Se bajaron, atónitos. Ella le explicó pacientemente a uno por uno, y con el tono didáctico de las abuelas, que así no se hace. Y ellos sintieron lo que nosotros al leer el diario: un poco de piedad. Dieron vuelta la hoja y siguieron adelante.

Bajieva no tuvo un lugar en la historia. Esta vez no. Y los chechenos fueron masacrados. Nosotros supimos eso, dimos vuelta la hoja y seguimos adelante.

Es cierto: nos queda incómoda Chechenia. Ensayemos con opciones más cercanas, más normales. Dolores más a mano. La pobreza de por acá, los viejos sin remedios, los chicos sin comida. Esos son nuestros. ¿Haremos algo?
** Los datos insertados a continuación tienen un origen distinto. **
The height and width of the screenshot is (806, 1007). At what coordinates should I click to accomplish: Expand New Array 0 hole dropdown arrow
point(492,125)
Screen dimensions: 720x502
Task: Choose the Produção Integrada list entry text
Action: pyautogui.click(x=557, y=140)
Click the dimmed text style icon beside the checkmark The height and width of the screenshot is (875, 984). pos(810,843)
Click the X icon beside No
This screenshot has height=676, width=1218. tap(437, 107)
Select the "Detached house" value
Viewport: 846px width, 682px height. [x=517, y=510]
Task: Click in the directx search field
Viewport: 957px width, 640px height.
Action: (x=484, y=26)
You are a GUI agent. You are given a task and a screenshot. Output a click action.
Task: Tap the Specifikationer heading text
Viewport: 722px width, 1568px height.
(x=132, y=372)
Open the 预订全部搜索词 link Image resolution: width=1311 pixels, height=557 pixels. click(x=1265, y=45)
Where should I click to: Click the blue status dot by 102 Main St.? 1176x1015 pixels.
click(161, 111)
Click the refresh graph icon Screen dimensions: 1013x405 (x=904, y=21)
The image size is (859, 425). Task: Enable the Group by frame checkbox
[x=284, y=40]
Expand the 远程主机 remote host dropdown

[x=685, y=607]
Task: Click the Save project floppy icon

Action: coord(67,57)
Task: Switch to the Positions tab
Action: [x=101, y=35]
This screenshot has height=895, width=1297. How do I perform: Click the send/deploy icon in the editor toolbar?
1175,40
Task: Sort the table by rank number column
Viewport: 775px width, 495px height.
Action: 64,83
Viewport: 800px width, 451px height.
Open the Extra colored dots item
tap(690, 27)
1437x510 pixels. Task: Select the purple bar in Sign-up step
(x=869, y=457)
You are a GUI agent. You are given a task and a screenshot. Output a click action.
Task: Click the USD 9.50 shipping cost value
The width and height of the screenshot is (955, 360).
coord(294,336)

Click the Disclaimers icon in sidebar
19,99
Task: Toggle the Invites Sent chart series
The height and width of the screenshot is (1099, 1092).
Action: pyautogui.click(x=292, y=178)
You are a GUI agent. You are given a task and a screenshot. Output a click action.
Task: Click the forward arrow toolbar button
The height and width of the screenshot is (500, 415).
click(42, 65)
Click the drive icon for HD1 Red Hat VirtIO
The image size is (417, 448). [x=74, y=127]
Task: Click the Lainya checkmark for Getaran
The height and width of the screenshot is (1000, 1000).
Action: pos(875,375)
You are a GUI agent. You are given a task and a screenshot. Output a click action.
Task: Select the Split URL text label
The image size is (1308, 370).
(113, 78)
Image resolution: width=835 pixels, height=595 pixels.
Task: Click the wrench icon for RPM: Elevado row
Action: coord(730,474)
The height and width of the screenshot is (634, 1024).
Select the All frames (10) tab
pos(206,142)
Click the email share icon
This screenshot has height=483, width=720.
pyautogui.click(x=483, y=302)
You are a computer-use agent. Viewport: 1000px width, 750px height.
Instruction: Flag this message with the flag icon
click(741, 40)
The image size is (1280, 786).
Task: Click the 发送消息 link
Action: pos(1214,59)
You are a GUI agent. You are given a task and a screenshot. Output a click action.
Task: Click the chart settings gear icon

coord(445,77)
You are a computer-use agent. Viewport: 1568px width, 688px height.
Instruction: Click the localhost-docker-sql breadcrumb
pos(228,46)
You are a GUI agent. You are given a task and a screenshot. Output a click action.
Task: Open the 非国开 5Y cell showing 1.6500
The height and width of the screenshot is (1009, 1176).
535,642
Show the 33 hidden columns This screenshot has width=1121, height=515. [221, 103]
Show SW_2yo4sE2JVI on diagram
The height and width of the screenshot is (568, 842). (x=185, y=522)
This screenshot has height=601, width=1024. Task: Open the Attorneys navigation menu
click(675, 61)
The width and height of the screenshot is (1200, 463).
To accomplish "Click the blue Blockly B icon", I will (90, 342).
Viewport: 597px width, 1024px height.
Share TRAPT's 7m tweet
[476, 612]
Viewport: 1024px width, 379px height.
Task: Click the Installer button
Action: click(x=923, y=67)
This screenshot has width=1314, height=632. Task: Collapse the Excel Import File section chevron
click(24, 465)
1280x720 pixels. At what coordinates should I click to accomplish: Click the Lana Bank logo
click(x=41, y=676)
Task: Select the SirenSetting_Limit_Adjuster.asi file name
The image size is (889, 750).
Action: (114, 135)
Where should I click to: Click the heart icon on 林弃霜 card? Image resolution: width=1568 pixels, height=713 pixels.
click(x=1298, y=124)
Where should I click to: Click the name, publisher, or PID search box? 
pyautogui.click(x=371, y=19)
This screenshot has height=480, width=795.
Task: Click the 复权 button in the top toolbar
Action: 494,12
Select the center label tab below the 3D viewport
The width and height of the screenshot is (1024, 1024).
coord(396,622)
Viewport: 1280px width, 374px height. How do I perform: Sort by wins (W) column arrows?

Un poco de caridad, pagar los impuestos esta vez… ¿Será suficiente?

A veces destinamos dinero a obras de bien y hasta tiempo en beneficencia. ¿Eso basta o es sólo un gesto tranquilizador en la enorme meseta centrífuga del hambre mundial, un detalle en el despavorido desequilibrio del planeta, como tirar en medio del implacable incendio amazónico una lágrima para apagarlo con ella? Además, ¿será bueno o será malo repartir pescado? Depende de quién tenga hambre, porque si fuera el hijo de uno estaría muy bien. Depende del dolor.

Es cierto: el que da no se priva de lo que da. La caridad entraña una injusticia, arriesga una insolencia. ¿Conviene ese riesgo moral? Depende del dolor. No somos el otro. Y nos gustaría, incluso, vivir mejor. A nosotros, que no tenemos hambre. Porque hacemos lo que podemos. Otros hacen más: depende del dolor. ¿Será eso egoísta? Porque el pasado puede regresar. Y quienes nada tienen nos pueden increpar en la calle y juzgarnos cara a cara: «Lujurioso». ¿Tendrían razón? Depende del dolor. Como descubrió Scheherezade, la historia no tiene final. Por eso nos alarma.

por Daniel Herrendorf
Para LA NACION

El autor es escritor.
Evita, la loca de la casa y Memorias de Antinoo son sus últimas novelas (Editorial Sudamericana).